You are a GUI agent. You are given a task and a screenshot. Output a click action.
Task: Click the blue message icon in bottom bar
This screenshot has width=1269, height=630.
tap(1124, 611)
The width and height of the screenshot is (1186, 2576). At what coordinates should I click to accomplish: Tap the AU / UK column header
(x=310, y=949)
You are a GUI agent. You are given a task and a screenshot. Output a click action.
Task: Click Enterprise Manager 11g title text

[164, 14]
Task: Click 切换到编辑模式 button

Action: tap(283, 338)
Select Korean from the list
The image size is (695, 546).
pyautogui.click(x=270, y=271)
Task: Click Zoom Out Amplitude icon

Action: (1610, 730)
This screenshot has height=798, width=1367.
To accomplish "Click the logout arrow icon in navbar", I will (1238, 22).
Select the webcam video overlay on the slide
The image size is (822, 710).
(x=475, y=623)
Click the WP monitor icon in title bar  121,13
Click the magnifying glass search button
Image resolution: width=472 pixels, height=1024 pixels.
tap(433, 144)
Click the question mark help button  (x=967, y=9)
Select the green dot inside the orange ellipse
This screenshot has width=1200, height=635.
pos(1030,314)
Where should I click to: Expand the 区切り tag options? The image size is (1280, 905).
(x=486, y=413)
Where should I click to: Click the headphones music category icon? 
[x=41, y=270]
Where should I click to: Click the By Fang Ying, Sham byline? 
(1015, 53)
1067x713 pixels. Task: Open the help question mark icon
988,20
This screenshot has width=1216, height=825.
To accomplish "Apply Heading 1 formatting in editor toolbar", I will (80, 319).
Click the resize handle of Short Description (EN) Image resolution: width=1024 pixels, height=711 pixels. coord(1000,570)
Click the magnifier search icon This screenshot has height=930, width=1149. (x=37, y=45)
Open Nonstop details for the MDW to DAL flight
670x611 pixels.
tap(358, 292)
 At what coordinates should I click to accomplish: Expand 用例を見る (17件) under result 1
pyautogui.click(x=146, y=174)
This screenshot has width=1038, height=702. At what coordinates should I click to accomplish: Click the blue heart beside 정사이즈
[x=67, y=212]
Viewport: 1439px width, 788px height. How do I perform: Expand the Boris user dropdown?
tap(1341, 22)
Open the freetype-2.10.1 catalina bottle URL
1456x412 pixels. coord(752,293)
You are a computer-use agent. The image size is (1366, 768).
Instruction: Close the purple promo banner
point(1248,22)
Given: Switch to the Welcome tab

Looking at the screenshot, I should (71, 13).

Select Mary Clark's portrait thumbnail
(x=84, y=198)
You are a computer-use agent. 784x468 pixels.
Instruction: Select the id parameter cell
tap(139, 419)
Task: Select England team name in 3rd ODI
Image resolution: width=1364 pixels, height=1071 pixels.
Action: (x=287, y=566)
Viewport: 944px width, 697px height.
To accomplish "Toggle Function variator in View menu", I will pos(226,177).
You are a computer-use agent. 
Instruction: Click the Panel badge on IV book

□ □ □ □

What needs to be done: Every entry shown above should be written out again without a single difference.

Answer to this task:
You are a GUI agent. You are given a task and a screenshot. Output a click action.
Task: Click the blue message icon in bottom bar
This screenshot has width=1269, height=630.
tap(1124, 611)
The width and height of the screenshot is (1186, 2576). At what coordinates should I click to accomplish: Tap the AU / UK column header
(x=310, y=949)
You are a GUI agent. You are given a task and a screenshot. Output a click action.
Task: Click Enterprise Manager 11g title text

[164, 14]
Task: Click 切换到编辑模式 button

Action: tap(283, 338)
Select Korean from the list
The image size is (695, 546).
pyautogui.click(x=270, y=271)
Task: Click Zoom Out Amplitude icon

Action: (1610, 730)
This screenshot has height=798, width=1367.
To accomplish "Click the logout arrow icon in navbar", I will (1238, 22).
Select the webcam video overlay on the slide
The image size is (822, 710).
(x=475, y=623)
Click the WP monitor icon in title bar  121,13
Click the magnifying glass search button
Image resolution: width=472 pixels, height=1024 pixels.
tap(433, 144)
Click the question mark help button  (x=967, y=9)
Select the green dot inside the orange ellipse
This screenshot has width=1200, height=635.
pos(1030,314)
Where should I click to: Expand the 区切り tag options? The image size is (1280, 905).
(x=486, y=413)
Where should I click to: Click the headphones music category icon? 
[x=41, y=270]
Where should I click to: Click the By Fang Ying, Sham byline? 
(1015, 53)
1067x713 pixels. Task: Open the help question mark icon
988,20
This screenshot has width=1216, height=825.
To accomplish "Apply Heading 1 formatting in editor toolbar", I will (80, 319).
Click the resize handle of Short Description (EN) Image resolution: width=1024 pixels, height=711 pixels. coord(1000,570)
Click the magnifier search icon This screenshot has height=930, width=1149. (x=37, y=45)
Open Nonstop details for the MDW to DAL flight
670x611 pixels.
tap(358, 292)
 At what coordinates should I click to accomplish: Expand 用例を見る (17件) under result 1
pyautogui.click(x=146, y=174)
This screenshot has width=1038, height=702. At what coordinates should I click to accomplish: Click the blue heart beside 정사이즈
[x=67, y=212]
Viewport: 1439px width, 788px height. How do I perform: Expand the Boris user dropdown?
tap(1341, 22)
Open the freetype-2.10.1 catalina bottle URL
1456x412 pixels. coord(752,293)
You are a computer-use agent. The image size is (1366, 768).
Instruction: Close the purple promo banner
point(1248,22)
Given: Switch to the Welcome tab

Looking at the screenshot, I should (71, 13).

Select Mary Clark's portrait thumbnail
(x=84, y=198)
You are a computer-use agent. 784x468 pixels.
Instruction: Select the id parameter cell
tap(139, 419)
Task: Select England team name in 3rd ODI
Image resolution: width=1364 pixels, height=1071 pixels.
Action: (x=287, y=566)
Viewport: 944px width, 697px height.
To accomplish "Toggle Function variator in View menu", I will pos(226,177).
You are a computer-use agent. 
Instruction: Click the Panel badge on IV book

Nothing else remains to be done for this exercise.